I don't own a L170, so I cannot say for certain, about how much labor is involved in flipping the cab, to get to things

I do know that on my LX 865(1999 yr model)
it has a heater on roof,
that when the hose off the bottom of the tank was leaking (which sounds like your issue here)
it was a major job to lift cab, required a second machine,(I used a backhoe) and a lot of disassembly, it took about 15 hours working slow, to tilt cab, and replace old hoses(I replaced ALL hoses that were hard to get to without cab tilted, as I didn;t want to have to tilt cab again any time soon,
so I replaced things just cause I was there,
all in all, again it took about 15 hrs for me to get all done,apart and back together, and work was done in an old farm NON heated shop in 20 degree temps! with poor lighting!
which wasn't much fun or helping speed up things! HAHA!
plus I worked slower now , I'm older and have health issues! that just take me longer to do!
in a better heated shop, with a over head crane to tilt cab, and see better plus not being cold, I am sure I could have been faster at this repair! but sometimes you do what you got too, to get things fixed!

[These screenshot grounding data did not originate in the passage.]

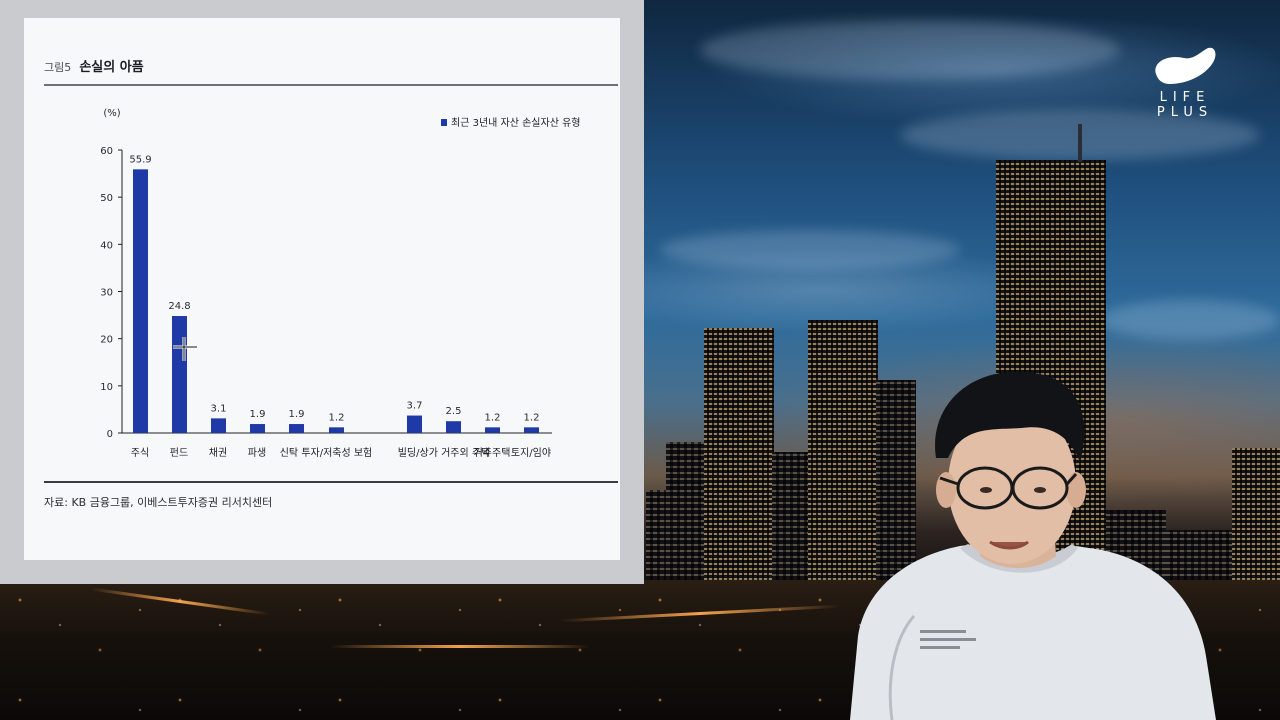 The image size is (1280, 720). I want to click on presenter, so click(1033, 546).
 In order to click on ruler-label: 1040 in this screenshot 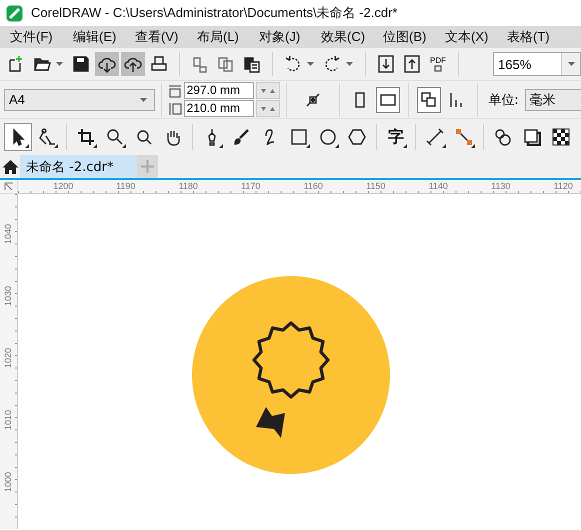, I will do `click(9, 234)`.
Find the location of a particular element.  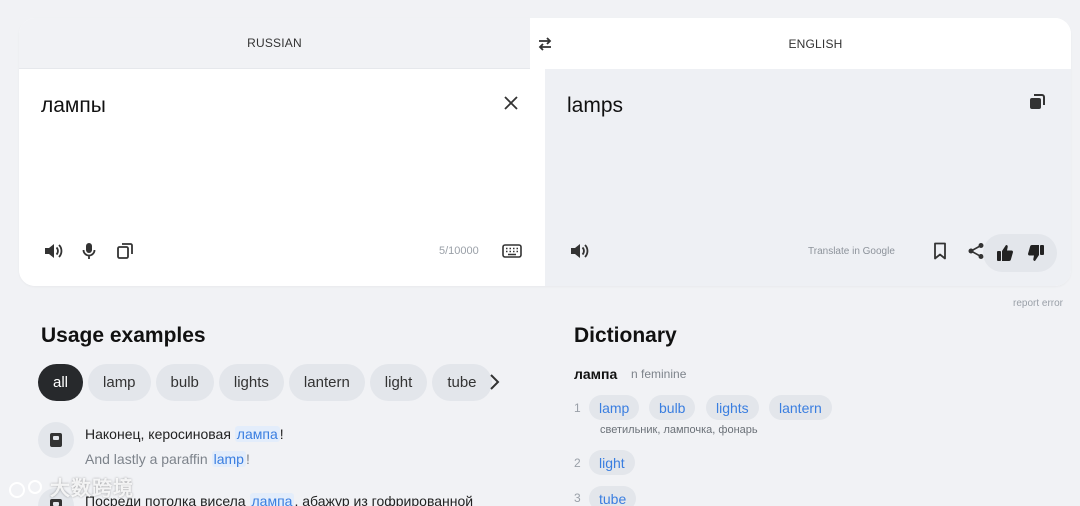

book-icon is located at coordinates (56, 440).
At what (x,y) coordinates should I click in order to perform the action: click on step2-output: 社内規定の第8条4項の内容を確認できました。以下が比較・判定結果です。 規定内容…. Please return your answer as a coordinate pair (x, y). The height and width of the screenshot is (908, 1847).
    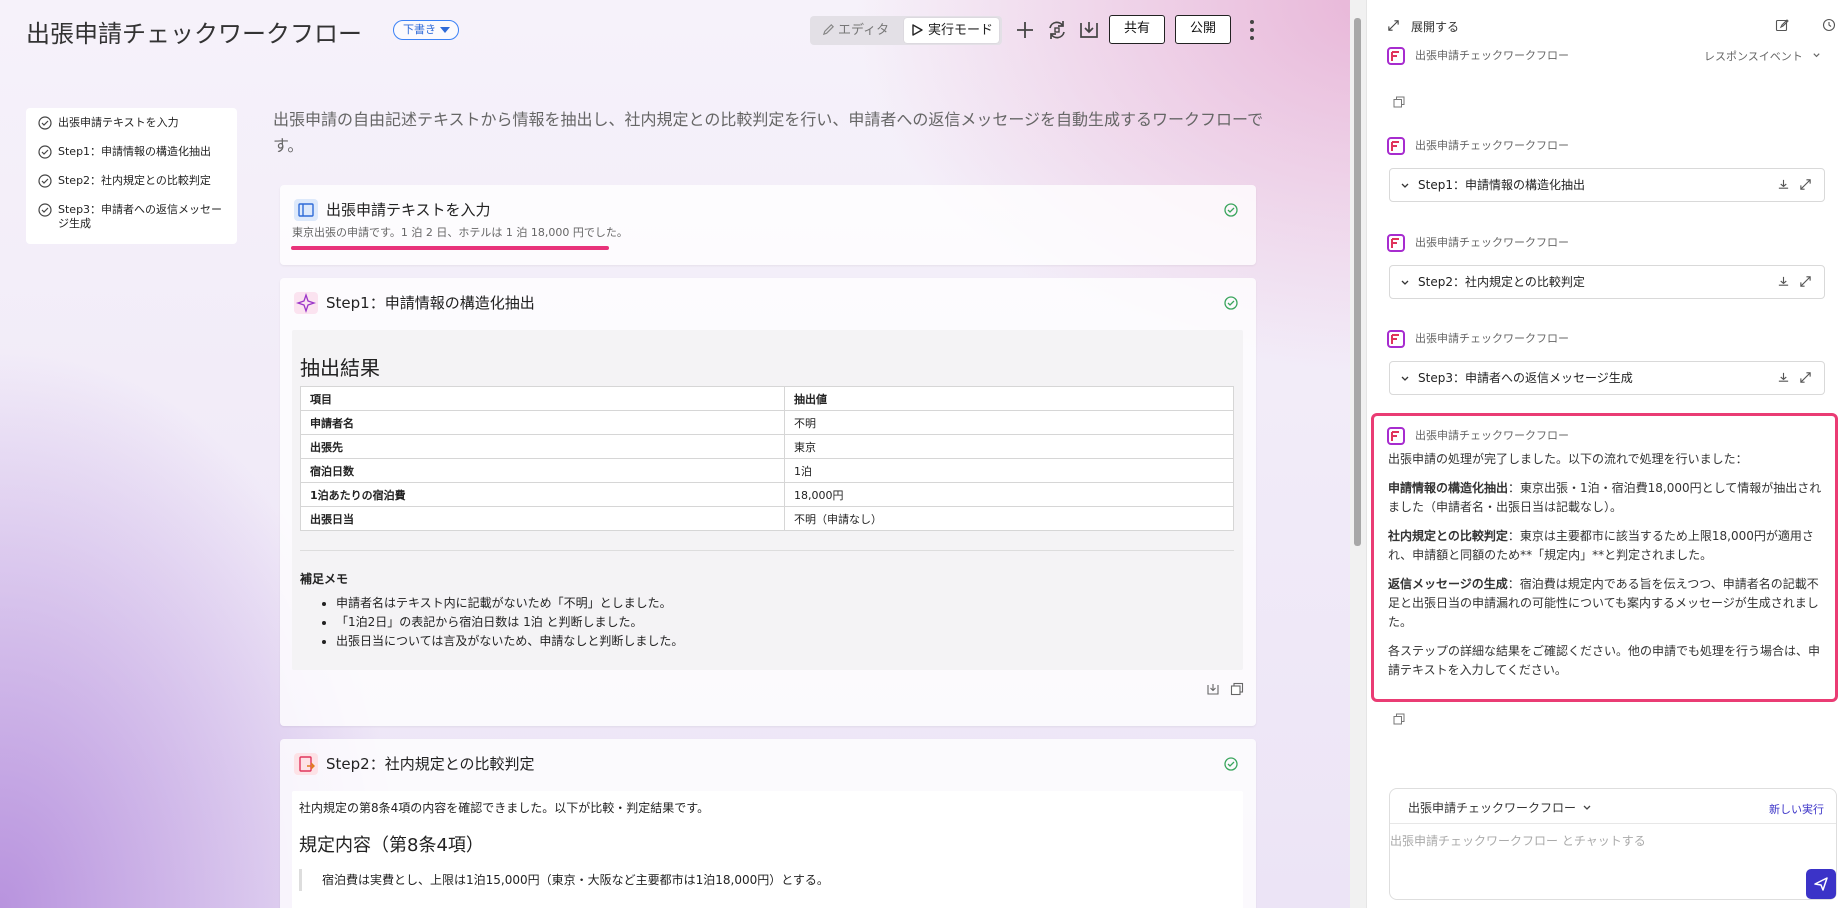
    Looking at the image, I should click on (768, 850).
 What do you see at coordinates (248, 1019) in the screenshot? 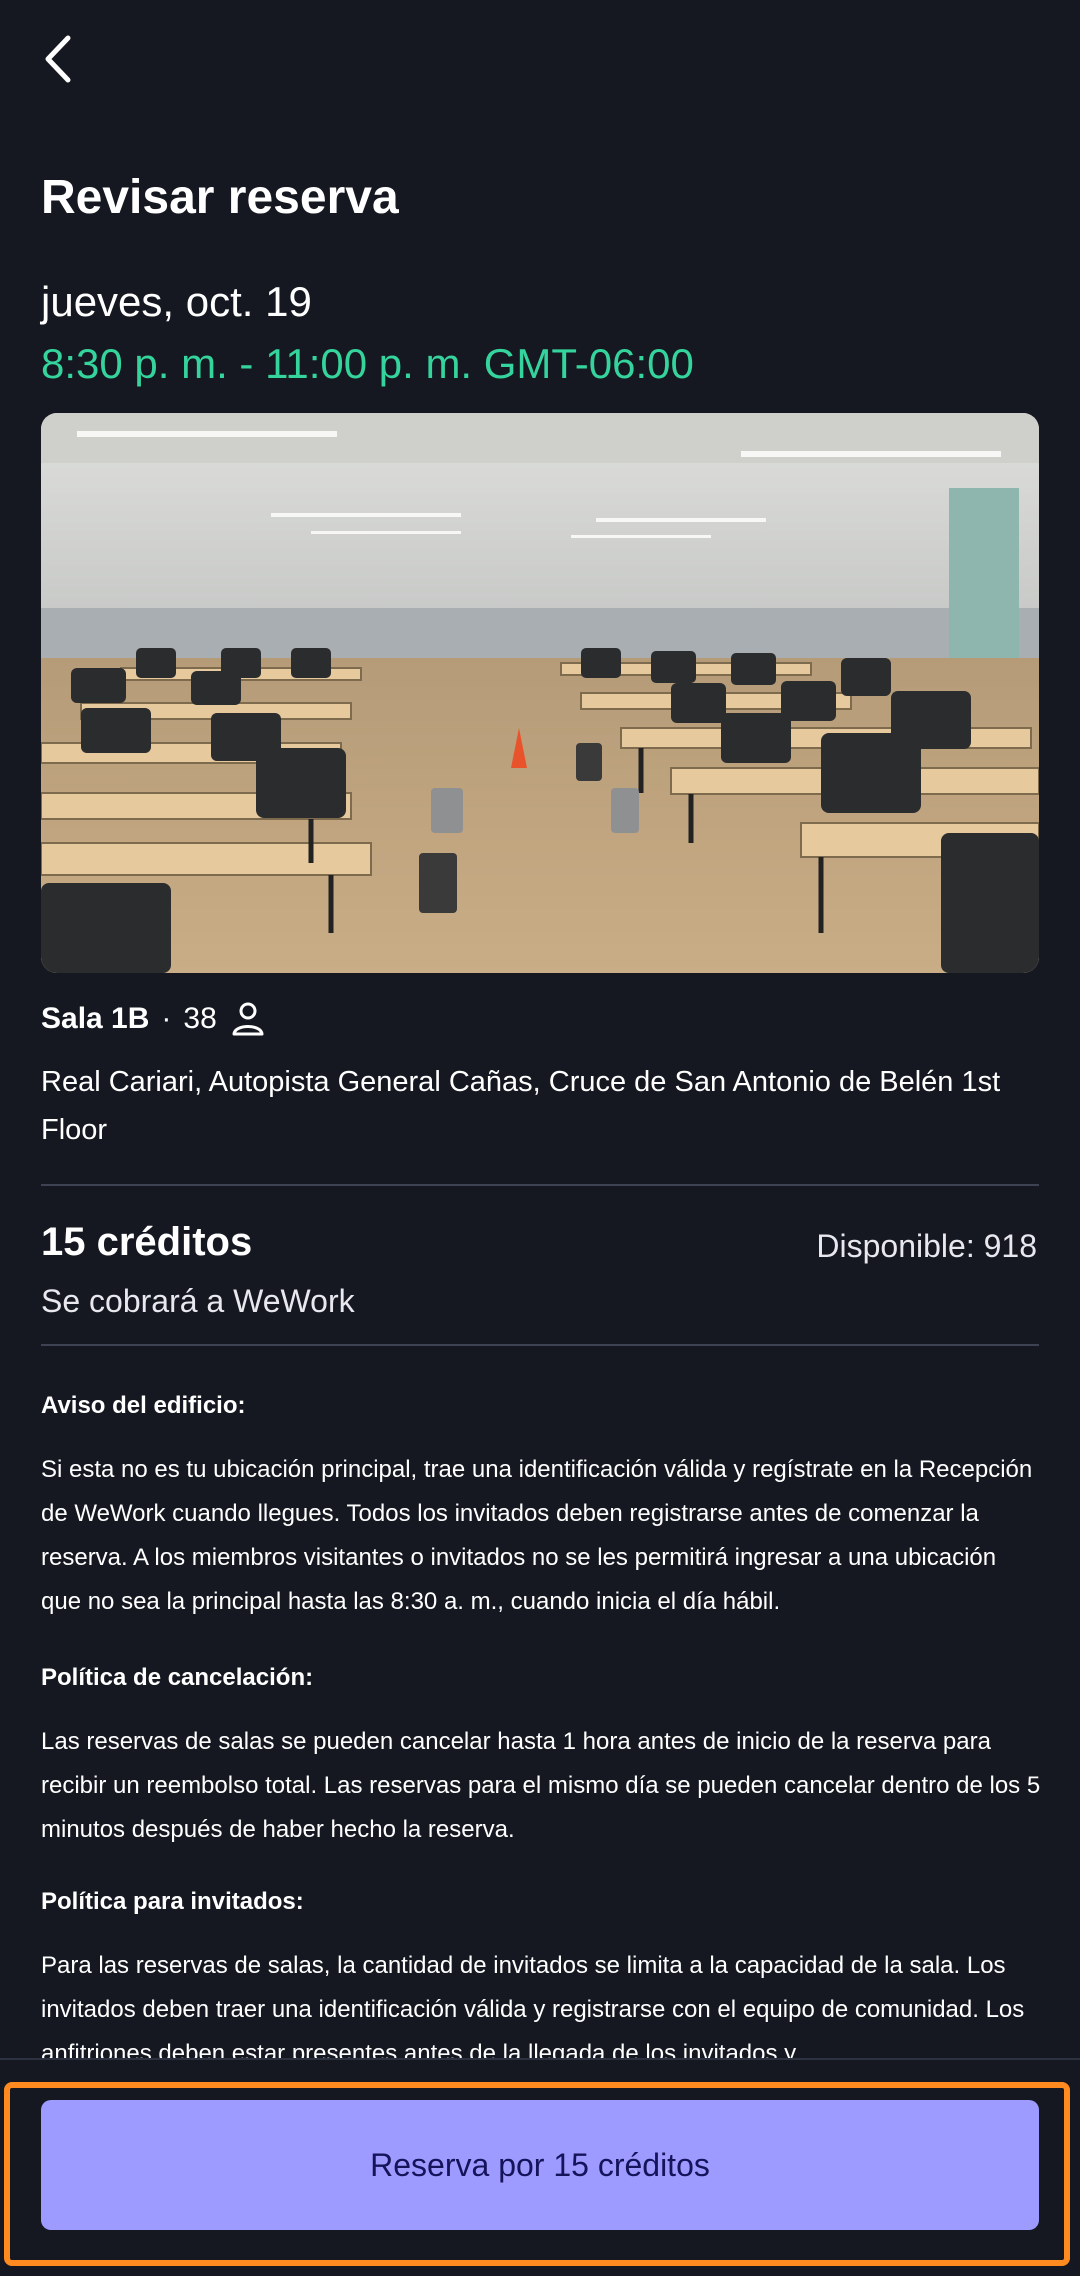
I see `person-icon` at bounding box center [248, 1019].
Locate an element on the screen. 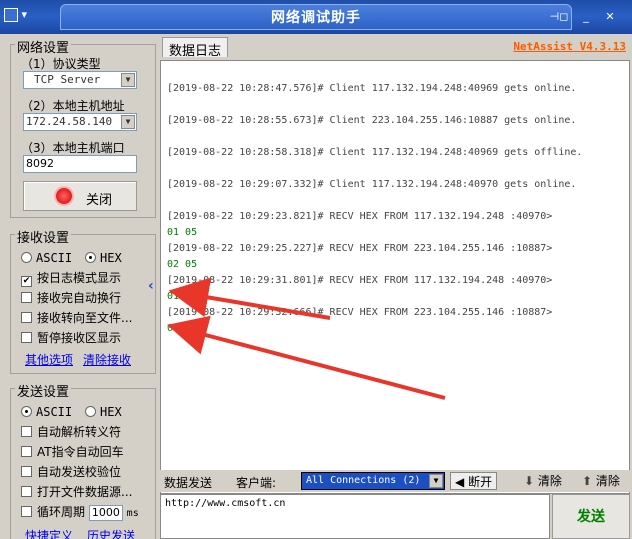 Image resolution: width=632 pixels, height=539 pixels. connections-select: All Connections (2) ▼ is located at coordinates (373, 481).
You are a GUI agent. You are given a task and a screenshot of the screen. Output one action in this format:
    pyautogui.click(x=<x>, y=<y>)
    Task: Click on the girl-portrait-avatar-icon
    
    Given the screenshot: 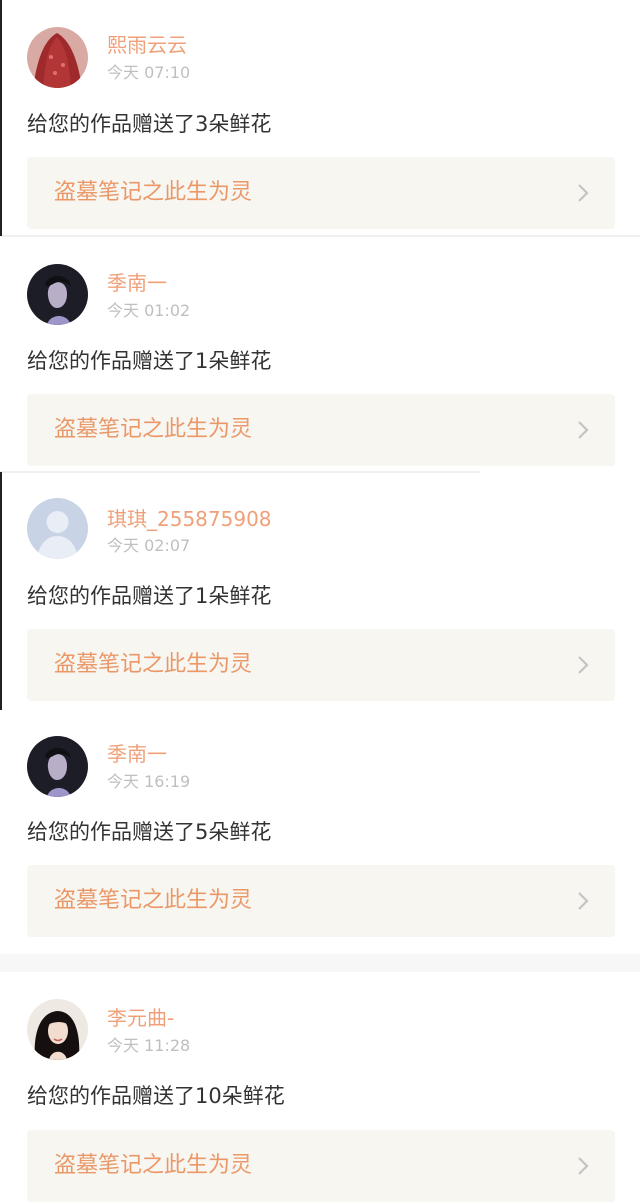 What is the action you would take?
    pyautogui.click(x=58, y=1030)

SO< that being said, I would think, if your cab tilts like mine, and a younger skilled tech was doing the work in a shop with means to do all, I think 10hrs of labor seems in the ball park on things, so ask them what there labor is per hour?(10 hr x "X" labor rate = ?

say if $150 an hr, x 10= $1500 in labor! ,

NOW< if there coming out to your place to do repair, that UPS there charges, for on site repair

or if there hauling the machine from your place to them and back, , that adds to costs
so not knowing this info, hard to say if things seem high or not


lastly, if you get yourself a REAL service manual from NH< they normally have information that shows expected hours to do repairs, as in hours to do"X" work, which you can then see what the manual says is a expected labor time, for your repair!

every model will be different, due to differences in how things are accessed and or what needs to be removed!

so its model specific, and why having a service manual is something worth having if your keeping a machine a long time!
I would ask the repair shop, for a break down on labor hours for this job,then you know exactly how many hours there claiming!

and OR you can always call another shop and ask them for an estimate based on the info you were told from the first shop,
Parts and what all is wrong!
as like I said in the beginning, location maters on costs, so you got to work with shops in your area to get numbers based on your area's costs!